Living Willow - Cuttings and whips
How to grow them.
To grow willow from unrooted cuttings or whips, the willow should be cut and planted after leaf fall and before leaf bud - that would usually mean Late November to early March.
Unrooted willow cuttings and whips should ideally be ‘planted’ immediately upon receipt, however, if this is not possible, store them somewhere cool and aim to plant within a few weeks.
Having said this willow is very tough and determined to survive. Cuttings that have lain around for months without protection will still generally root easily, and ‘sticks’ pushed into the ground upside down to act as markers have rooted!!!
We would recommend, however, that the more careful approach is taken for maximum success and growth !!!
An ideal soil would be a good moist loamy one, but Willow will do well in most soil conditions. For best results, the site should be dug over and fertiliser/manure added. If the soil has a tendency to dry out quickly organic matter should be added. We have a heavy clay soil which we have improved with farmyard manure where the willow beds have been planted and they grow very well. Planting through an appropriate membrane or good mulch will help in weed control later on but is not essential. Tree guards can be used if you have a particularly bad problem with hares, rabbits or deer.
Whips for living willow structures and fedges should be pushed about 6 to 9 inches into the ground. Short unrooted cuttings should be pushed into the prepared soil to approximately half their length.
Planting distances depend on the vigorousness of the variety and the density required but we would recommend that cuttings for hedges be planted 18” to 36 “ apart (see descriptions for strength of growth) with willow specifically intended to be harvested for weaving material being planted 24” apart in blocks for thin straight rods. A double or triple row of planting will provide a much denser windbreak or screen much more quickly.
Cuttings - Weeds must be controlled for the first year or so and the willow must be kept well-watered. After the first year’s growth the willow should be cut (ie during December to February) to ensure more/dense growth in the next year. If you wish to retain a screen or windbreak you could just cut half of the stems. Cutting each year ensures growth of good straight rods and, of course, if you are growing for winter colour, then stem colour is best on one year old growth. NB stem colour can vary slightly on different soil types and in different amounts of sun. Leaf litter from the trees provides their own fertiliser. Willow cuttings will start to sprout new growth in March/April.
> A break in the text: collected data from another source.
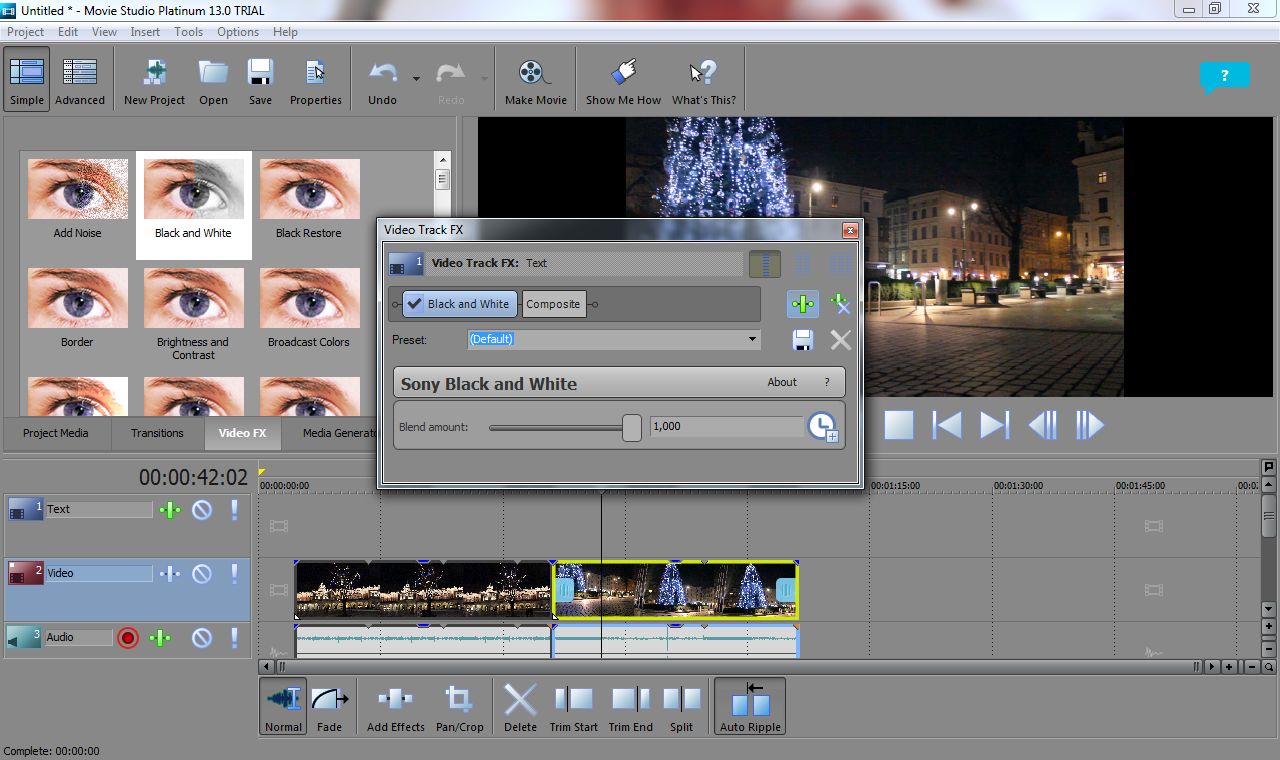This screenshot has height=760, width=1280.
Task: Open the Tools menu
Action: 188,32
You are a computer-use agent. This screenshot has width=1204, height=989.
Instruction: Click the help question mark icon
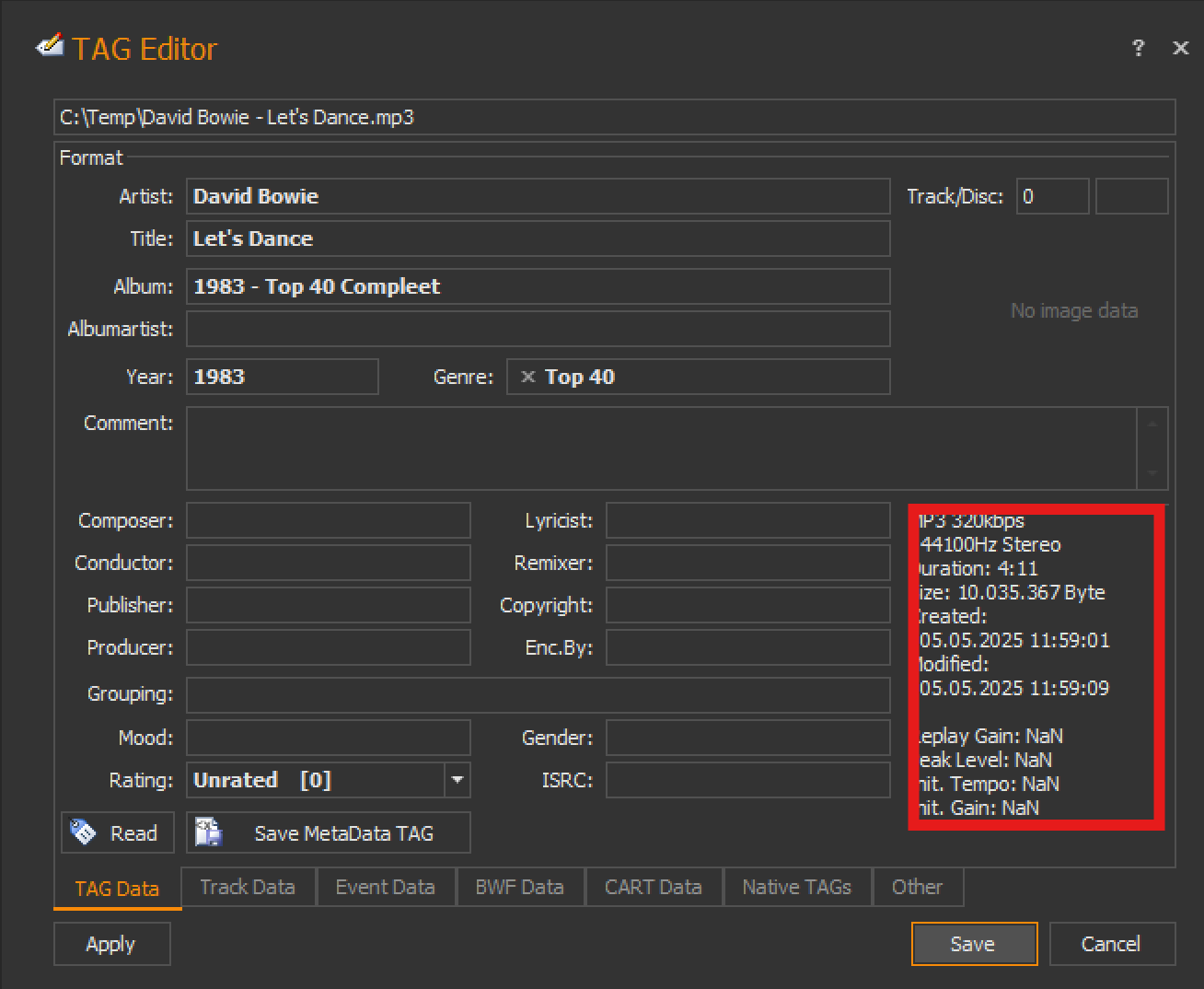(1139, 48)
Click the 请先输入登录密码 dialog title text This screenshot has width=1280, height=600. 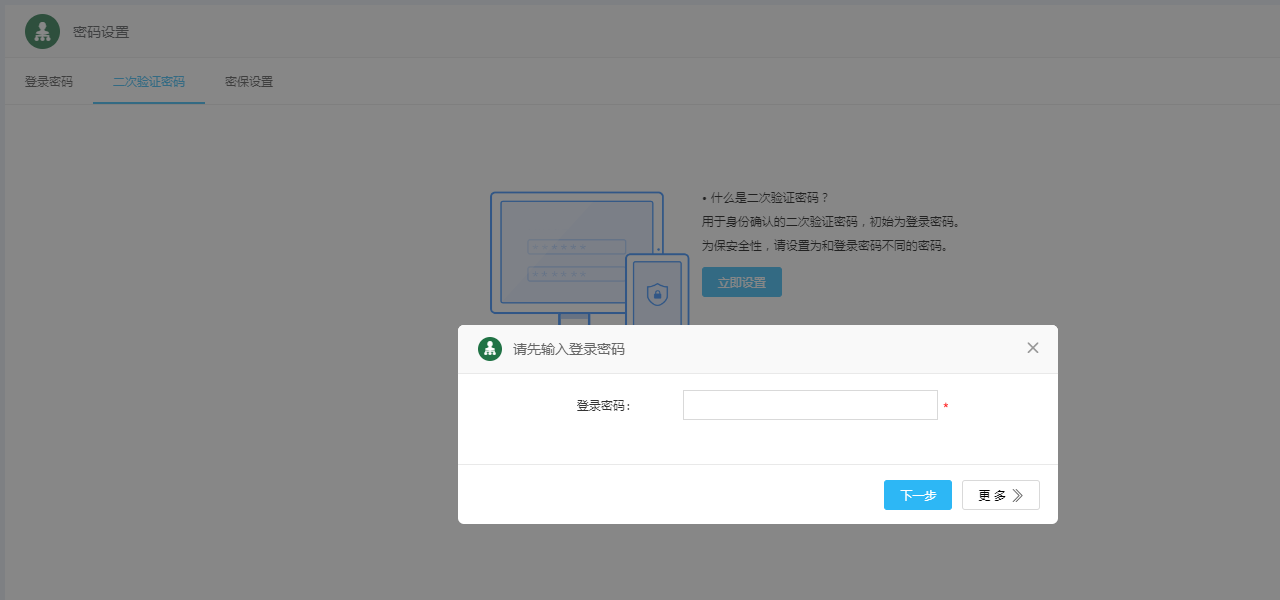569,349
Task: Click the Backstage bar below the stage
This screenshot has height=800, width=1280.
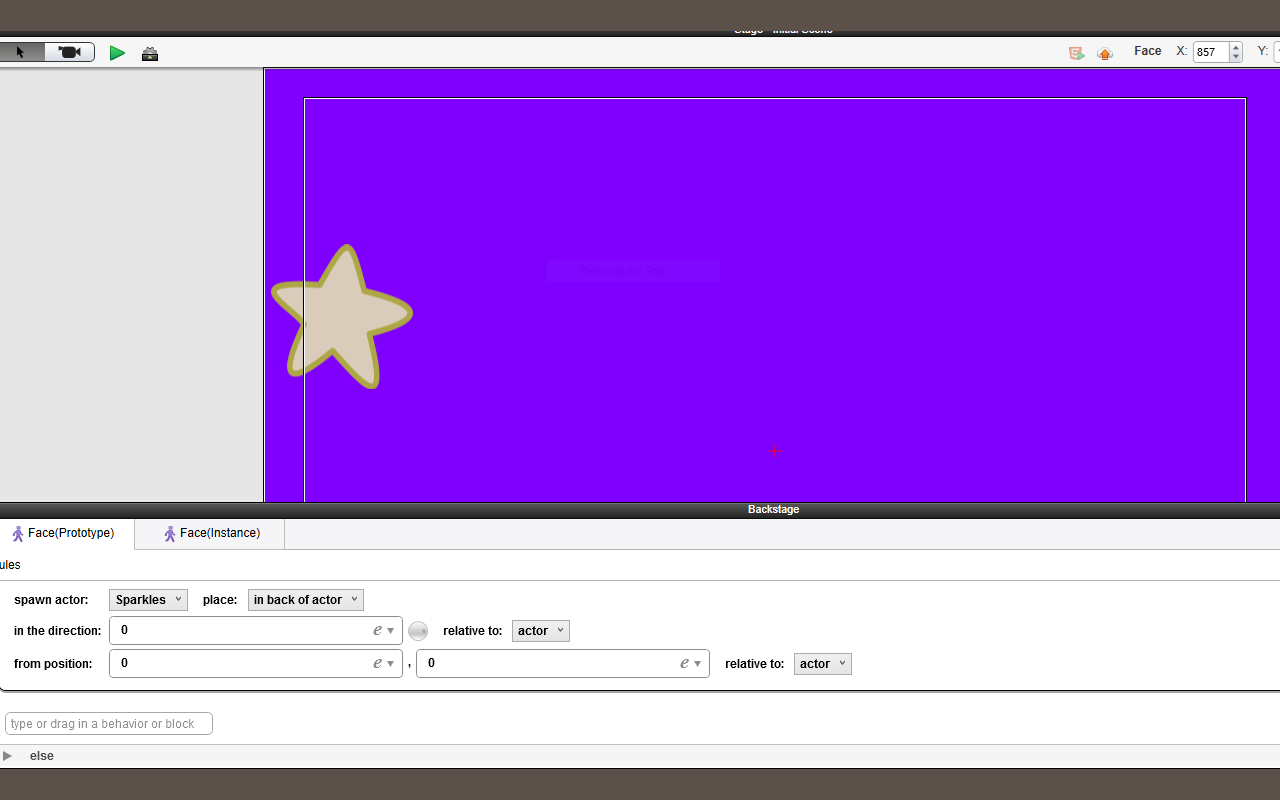Action: (773, 509)
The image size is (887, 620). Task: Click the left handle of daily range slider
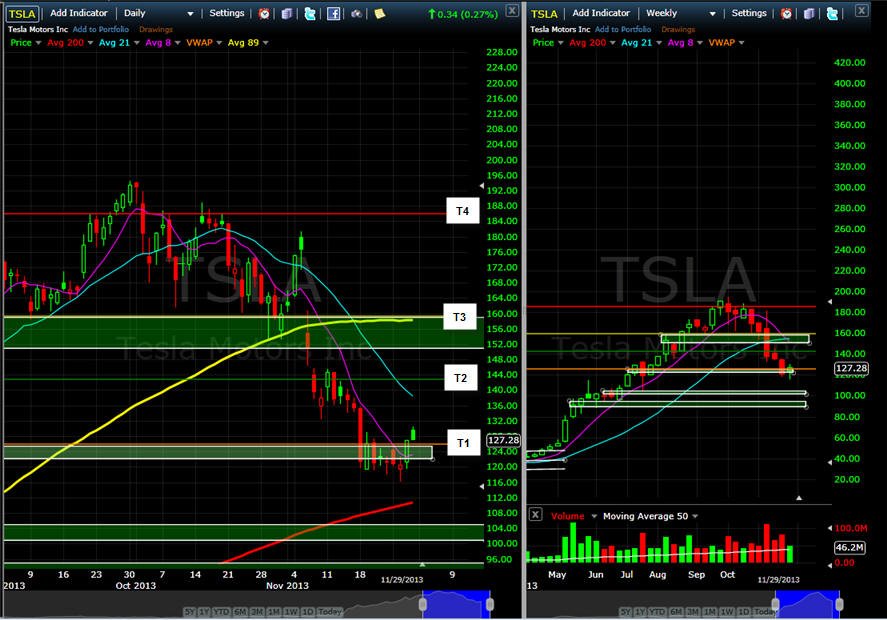point(423,604)
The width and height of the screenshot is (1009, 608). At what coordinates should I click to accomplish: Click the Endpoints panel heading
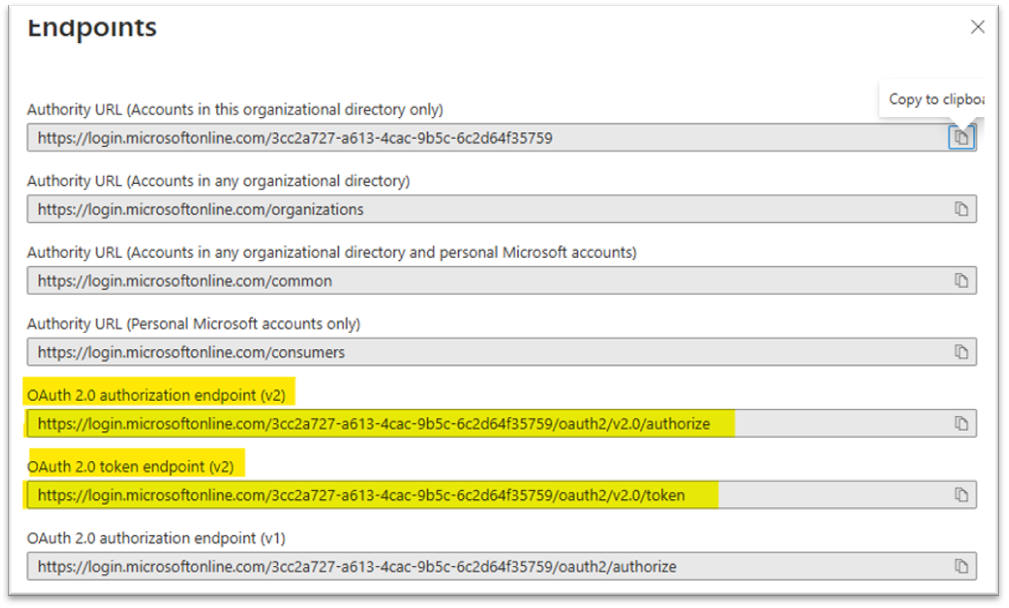92,27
Living willow structures - Again, weeds should be controlled and the whips must be kept well-watered, especially during the first growing season. New growth will start to sprout in March/April and can be can be woven into the structure, as soon as it is long enough, to give more strength and shape - this is actually part of the fun of having a ‘living’ structure.
Alternatively, the new stems can be trimmed at any time if the growth is encroaching onto other plants or paths - but it should be remembered that trimming, of course, results in denser growth.
Otherwise, the ideal time to cut back is between December and March when the leaves have fallen. The fresh whips or cuttings can then be used to develop the original structure, create a new one or use the material harvested for weaving.
Weaving material - Cuttings grown for weaving material require regular annual cutting to produce a good supply of long flexible rods. Weaving rods should be cut in winter as per for cuttings, but cannot be used straight away and need to dry (season) before use as they are too pliable when ‘green’ and any close woven work will dry to be too loose and ‘gappy’. Cut willow rods should be stored for a few weeks in a dry airy spot. For use later than April/May they will then need to be soaked in a tank/bath/ pond for around a week before they are pliable again.
“Lunar Willow growing and Harvesting”
According to ‘Old Wives Tales’ it is best to harvest rods for weaving under a waning moon - and willow grows best when cuttings are planted on a waxing moon! Apparently the planting rule has been found to be true when tested - each year we mean to do a trial but pressures of time mean we always forget - why don’t you try it?
Please also see our FAQ page
for further information and advice.
NB: Willow as a tree must be planted carefully, and the general rule is that it should be planted one and half times its final height away from buildings etc.